Berdasarkan Brundtland Report (WCED, 1987), sustainable development atau pembangunan berkelanjutan merupakan pembangunan yang bertujuan untuk memenuhi kebutuhan generasi sekarang tanpa mengorbankan kemampuan generasi yang akan datang untuk memenuhi kebutuhan mereka sendiri. Banyak pihak yang telah mengadopsi definisi ini dan memberikan penekanan-penekanan lain yang dikira perlu untuk ditambahkan namun tetap memiliki tujuan yang sama dengan apa yang diharapkan WCED 1987. Semua pengertian pembangunan berkelanjutan yang telah dikembangkan berakhir pada satu perhatian umum mengenai cara bagaimana hasil-hasil dari pembangunan dapat dibagikan antar generasi di masa yang akan datang.
Norton menjelaskan bahwa pembangunan berkelanjutan adalah suatu usaha antroposentris mengenai kesejahteraan manusia dan bagaimana mempertahankan kesejahteraan itu dari waktu ke waktu. Dengan demikian, prinsip dasar pembangunan berkelanjutan merupakan tanggung jawab antar generasi mengenai praktik pengelolaan sumber daya agar apa yang dilakukan oleh generasi saat ini tidak berdampak buruk pada generasi mendatang. Menurut Giovanni Ruta dan Kirk Hamilton, pembangunan berkelanjutan mengharuskan kita untuk berusaha memahami sumber daya sebagai modal yang tersedia dari berbagai sumber persediaan kekayaan, termasuk sumber daya manusia (seperti orang-orang yang cerdas, sehat dan baik), sumber daya alam (seperti sumber daya energi, tanah dan makhluk hidup) dan sumber daya lingkungan (seperti udara dan air bersih).
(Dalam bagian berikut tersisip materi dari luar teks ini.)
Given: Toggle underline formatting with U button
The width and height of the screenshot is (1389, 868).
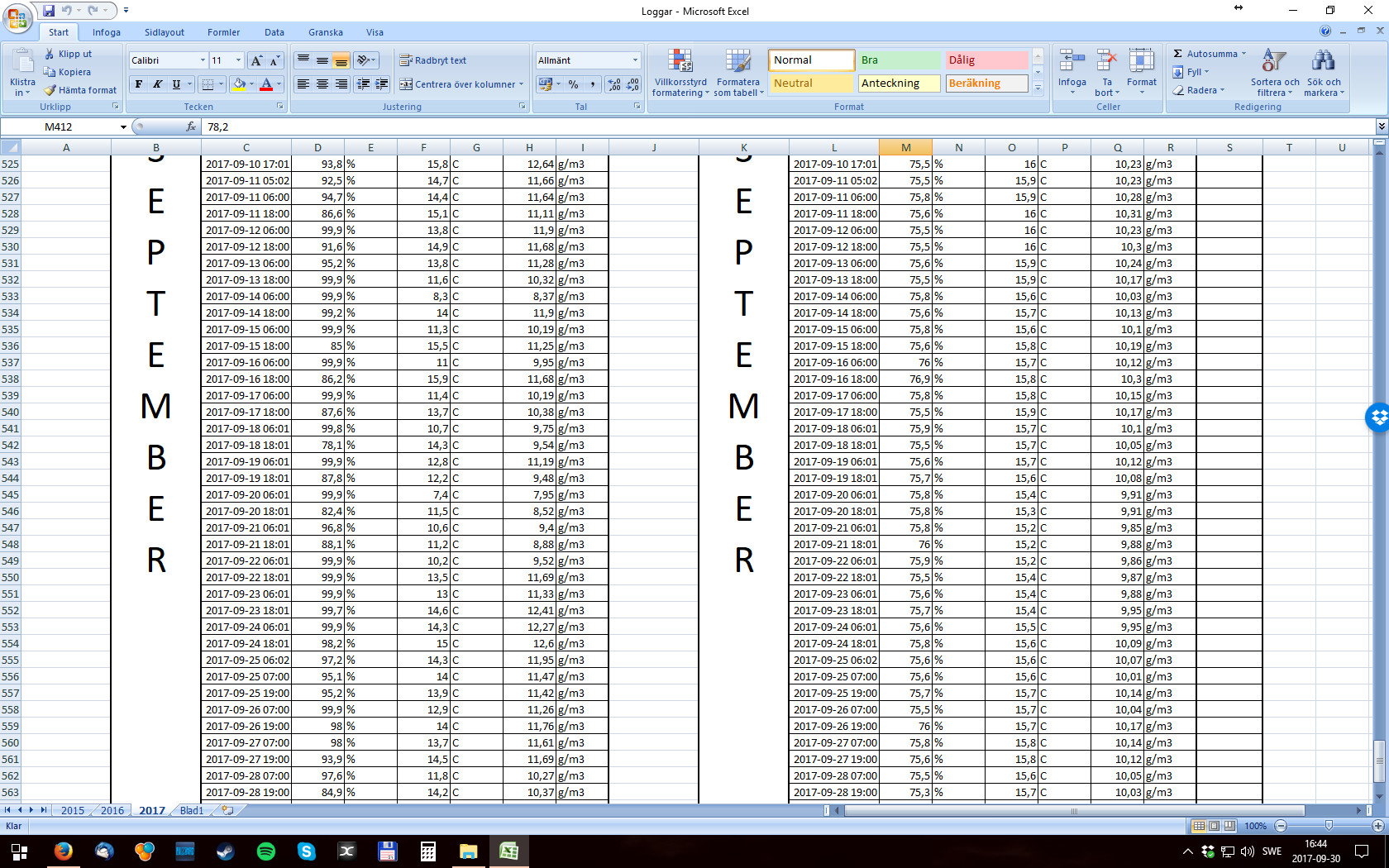Looking at the screenshot, I should (x=176, y=84).
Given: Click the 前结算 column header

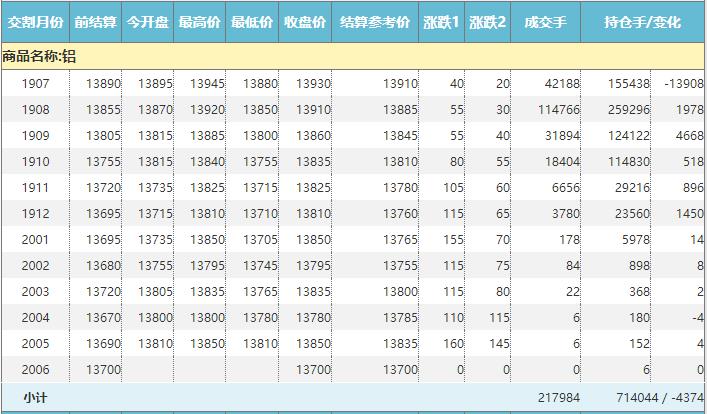Looking at the screenshot, I should [96, 21].
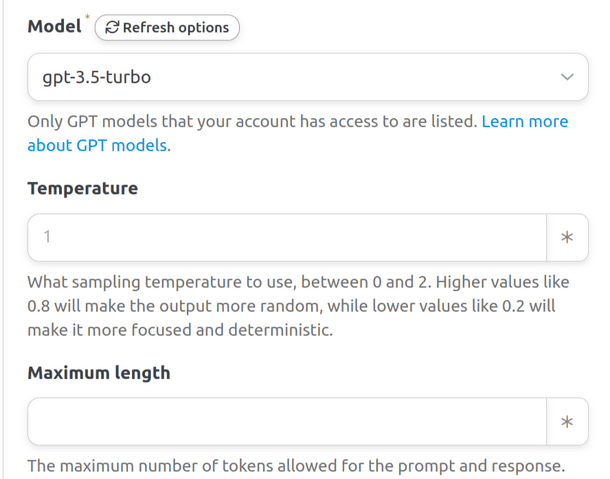Screen dimensions: 610x479
Task: Click the "focused and deterministic" help line
Action: coord(180,330)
Populasi dan Perubahan Teknologi

Di setiap negara, kebijakan pembangunan yang diterapkan harus mempertahankan peluang kesejahteraan hidup manusia pada populasi yang lebih besar di masa yang akan datang. Hal ini dikarenakan bertambahnya jumlah penduduk akan memakan sumber daya alam yang besar sehingga dapat mengancam keberlanjutan itu sendiri. Sesuai dengan pernyataan Geoffrey Mcnicoll yang menganggap bahwa ada akar hubungan mendasar antara penduduk dan pembangunan, terutama mengenai masalah seberapa besar jumlah populasi manusia yang hidup di dunia dapat ditopang ke depannya sedangkan sumber daya alam yang dibutuhkan akan terus berkurang. Dengan kata lain, kebijakan pembangunan yang buruk terhadap kependudukan suatu saat pasti akan memberikan dampak yang buruk terhadap lingkungan.
Perkembangan teknologi saat ini merupakan salah satu konsekuensi pertumbuhan penduduk sehingga perlu adanya inovasi dan penemuan baru terkait keberlanjutan lingkungan. Salah satu cara yang dapat ditempuh adalah membangun kebijakan ke arah Research and Development (R&D) dalam memenuhi berbagai kebutuhan, mendorong para peneliti untuk memahami lebih lanjut dalam proses penemuan ilmu pengetahuan terbaru dan bagaimana suatu inovasi dapat diterapkan di dalam proses produksi dan konsumsi. Oleh karena itu, di dalam pembangunan berkelanjutan ditekankan untuk mengembangkan teknologi jangka panjang dan ramah lingkungan yang sering disebut dengan inovasi teknologi hijau (green technology innovation) demi menghemat penggunaan materi dan energi yang langsung diambil dari sumber daya alam yang terbatas.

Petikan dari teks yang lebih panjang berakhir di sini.